As a young, eager artist, it can be easy to say yes to everything that comes your way and though it’s all fun and exciting at first, if you’re not saying yes to things that shape the life you want to live and turning down the things you know won’t serve you, it can be really easy to fall into burn out over and over again.
There are many critics who would say things like “money is money, it doesn’t matter where it comes from” “why are you complaining about earning X amount”, but to the core, if you’re not happy doing a job or project, you’re not going to do your best at it. This has an awful ripple effect because the more you say yes to a certain type of project, not only will you get more projects or jobs like that, but you’ll also start to become known for that specific thing, and if it’s something that you don’t like doing, you’ll fall into the trap.
For most of us artists, we don’t become artists to make a lot of money or to become celebrities, or anything like that. We become artists because we breathe art and it’s what gives us joy of living. The feeling of creating is second nature, and you can’t imagine doing anything else with your time here on earth. Being an artist is challenging, it forces you to deal with emotions, to go through the waves of life, to see life a little differently, to feel like an outcast, to be criticized, to be doubted and much more. I think any artist reading this will relate to at least one of those things.
So when it comes to creating a career as an artist, of course you need to earn enough to live. I was fortunate to jump into being a full time artist just a few months after graduating university, but looking back, I really wasn’t ready for it and I switched on a bit of a panic mode to say yes to anything that came my way. This is how the cycle got started.
The more I said yes to things out of fear, the more I felt completely disassociated from my career as an artist. The more I said yes to jobs that I didn’t feel passionate about, the more it took away from what I truly loved to do. Since moving out of my fancy apartment in downtown Toronto, I have had so much time and space to breathe and reflect on everything that got me here today. The panic mode didn’t turn off for awhile, but slowly started to fade away. Sometimes it comes back when I say yes to things that I’m unsure of, but then I tell myself things like “oh I’m young, I’m suppose to say yes to everything, I’m suppose to hustle day and night, etc”. Those killer voices in our heads can be such a drag, right?
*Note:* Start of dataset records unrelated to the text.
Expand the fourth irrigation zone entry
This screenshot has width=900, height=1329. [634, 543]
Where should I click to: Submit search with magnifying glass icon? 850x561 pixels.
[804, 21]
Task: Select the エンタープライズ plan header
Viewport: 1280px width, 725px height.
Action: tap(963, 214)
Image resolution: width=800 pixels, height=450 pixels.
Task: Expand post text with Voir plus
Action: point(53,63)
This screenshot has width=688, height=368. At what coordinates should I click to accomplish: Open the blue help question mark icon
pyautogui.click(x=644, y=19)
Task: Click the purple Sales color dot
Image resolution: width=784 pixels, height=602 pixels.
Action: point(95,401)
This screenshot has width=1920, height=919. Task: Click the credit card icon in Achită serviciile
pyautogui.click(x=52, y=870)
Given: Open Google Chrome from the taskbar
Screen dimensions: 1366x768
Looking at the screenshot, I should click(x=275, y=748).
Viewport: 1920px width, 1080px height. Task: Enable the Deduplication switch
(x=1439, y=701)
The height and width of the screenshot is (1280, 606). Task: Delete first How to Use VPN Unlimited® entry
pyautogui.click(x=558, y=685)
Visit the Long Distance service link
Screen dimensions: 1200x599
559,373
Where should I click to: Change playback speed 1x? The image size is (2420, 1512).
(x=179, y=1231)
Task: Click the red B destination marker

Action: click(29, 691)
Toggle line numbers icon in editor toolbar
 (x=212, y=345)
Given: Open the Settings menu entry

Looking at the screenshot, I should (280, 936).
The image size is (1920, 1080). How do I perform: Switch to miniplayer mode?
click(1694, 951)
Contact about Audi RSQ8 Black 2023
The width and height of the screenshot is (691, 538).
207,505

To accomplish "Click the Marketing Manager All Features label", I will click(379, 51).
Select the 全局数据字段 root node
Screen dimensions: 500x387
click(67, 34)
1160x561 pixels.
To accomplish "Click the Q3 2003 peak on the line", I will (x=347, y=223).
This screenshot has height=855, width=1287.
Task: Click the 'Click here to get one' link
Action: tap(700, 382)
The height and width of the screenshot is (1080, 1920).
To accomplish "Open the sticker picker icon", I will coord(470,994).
The more I can zoom out of my life and see the overall image of where I am and where I’m going, the more confidence I have to turn down the things that don’t bring me joy. I’ve learned very quickly that money and comfy-ness will not bring me happiness. And I learned very quickly that asking everyone for their opinions on everything will not help me stay focused on what I truly want my life and my career to look like.
I think a lot millennial artists have a hard time understanding how to create a career as a creative and we shape and change our work to try to fit a certain mould which we think will generate more income for us. I think millennials have such a unique perspective of life, I think we understand that time is limited and that we should try to earn a living from doing something that brings us joy. Compared to our parents and the older generations who did not have the luxuries that we do today, who see income and income and it doesn’t mater where it comes from. I’m not saying this is a bad thing, it’s just a different way of seeing life. We each have our own lenses and we each have our own opinions of what joy means to us.
I would like to remind all you artists out there, as well as myself if I’m being quite honest, that your gift is your power, and you can choose to do what you want with it. When I take on projects now, I know that I’ll be delivering something that is genuine and that I know I can bring my clients’ visions to life. The more joy you feel throughout your career, the better your work will be and in turn, the more money you have the potential to make. Trust the process along the way, though. Don’t fall into a get rich quick scheme, because even if you do “get rich quick”, I doubt you’ll feel happy about it. Allow yourself the time to explore and create just for fun, allow your inner child to come out and play with paints and markers and feel the texture of the paper on your brush, see how magical it is that you can project images in your head onto paper or canvas.
But most of all, learn to say no. Learn that “no” is not a mean word, nor is it a missed opportunity. It is a step back in the right direction, and it is an empowering feeling to know that one project turned down means there’s a better one on the way.
I leave you with this quote:
“What you don’t do determines what you can do.”